* **BRIEF**
The records beneath should be printed exactly, and the pictures are to be left out.

□ □ □ □

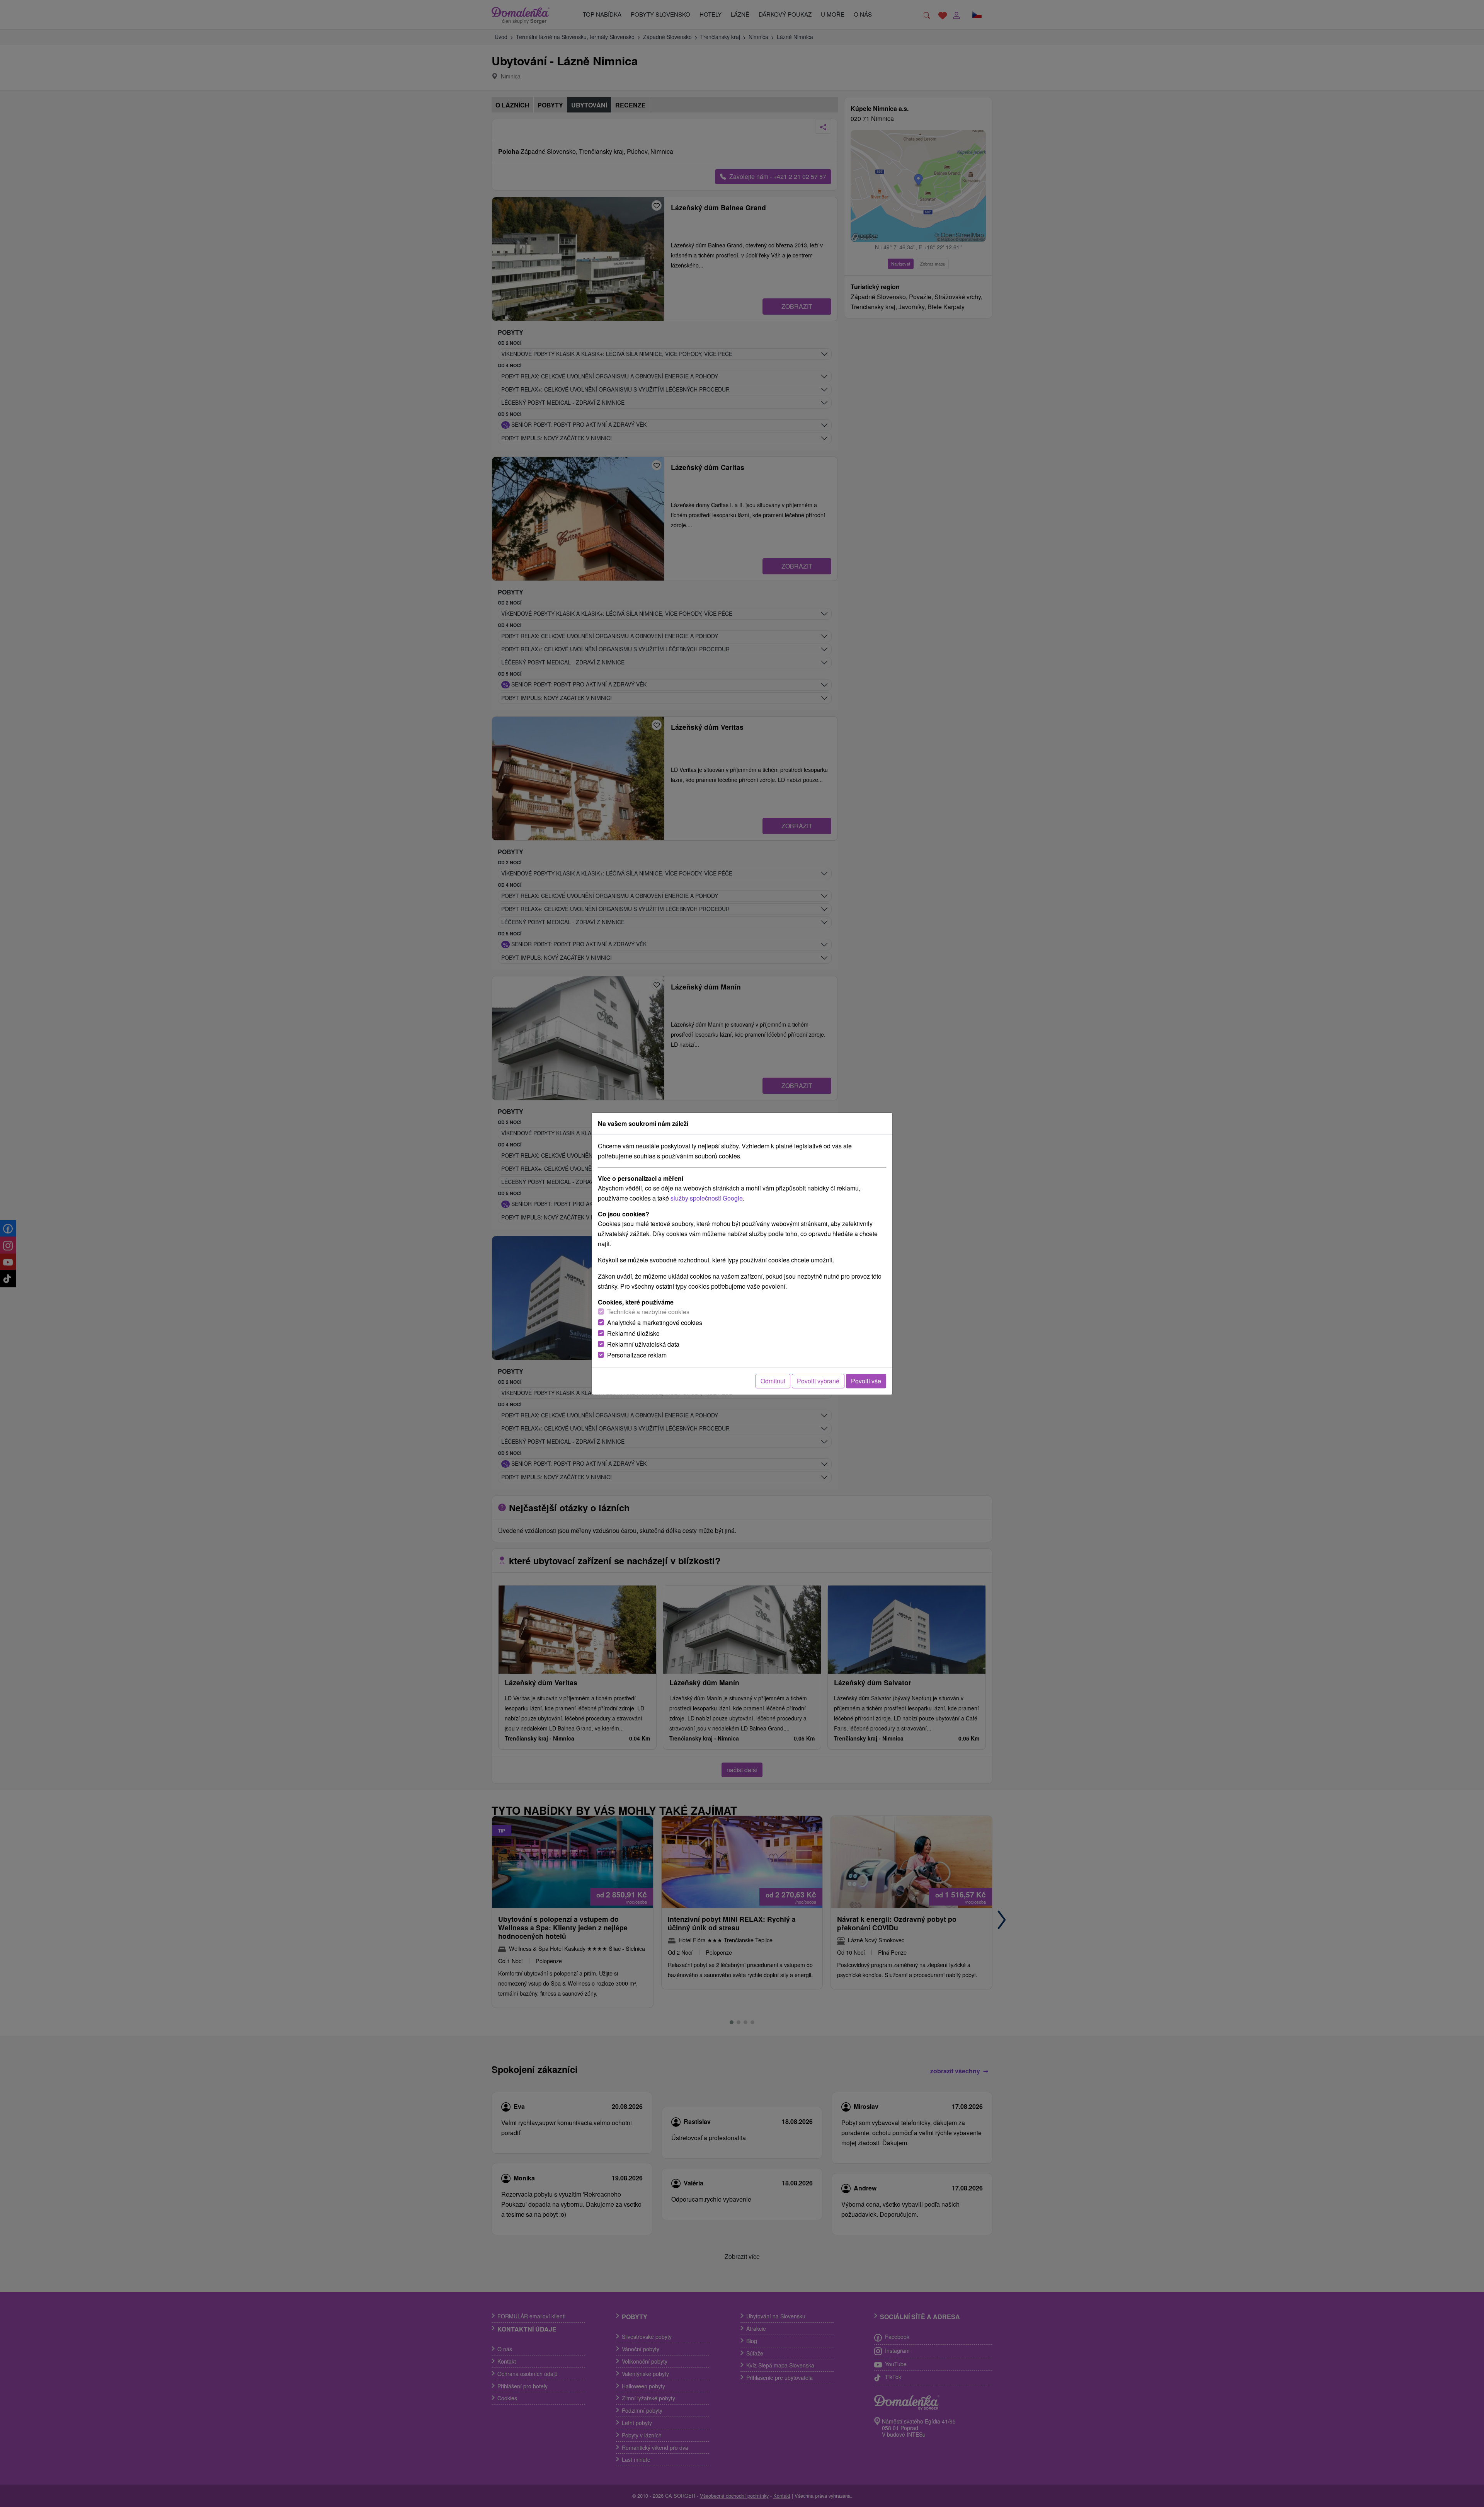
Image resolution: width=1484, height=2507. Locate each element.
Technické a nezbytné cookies (648, 1311)
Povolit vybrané (818, 1380)
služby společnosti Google (707, 1198)
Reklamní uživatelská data (643, 1344)
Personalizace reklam (637, 1355)
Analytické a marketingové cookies (654, 1322)
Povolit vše (866, 1380)
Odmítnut (773, 1380)
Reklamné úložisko (633, 1333)
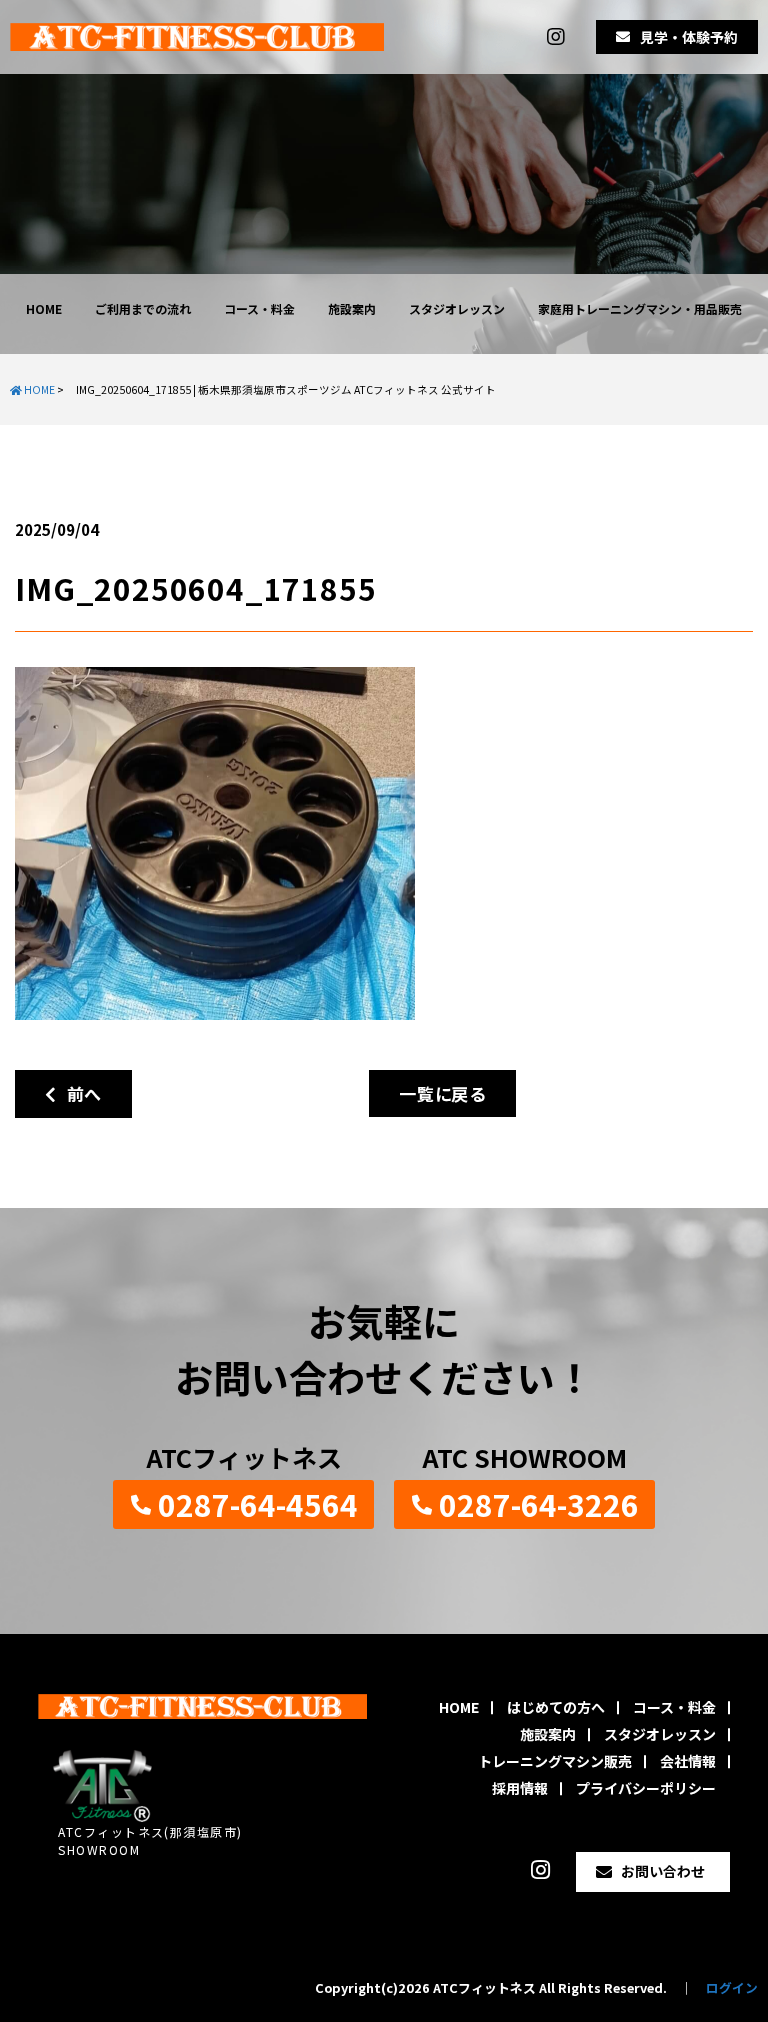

□ □ □ □

* **OUTPUT OF THE TASK**
Image resolution: width=1484, height=2507. Locate each element.
Technické a nezbytné cookies (648, 1311)
Povolit vybrané (818, 1380)
služby společnosti Google (707, 1198)
Reklamní uživatelská data (643, 1344)
Personalizace reklam (637, 1355)
Analytické a marketingové cookies (654, 1322)
Povolit vše (866, 1380)
Odmítnut (773, 1380)
Reklamné úložisko (633, 1333)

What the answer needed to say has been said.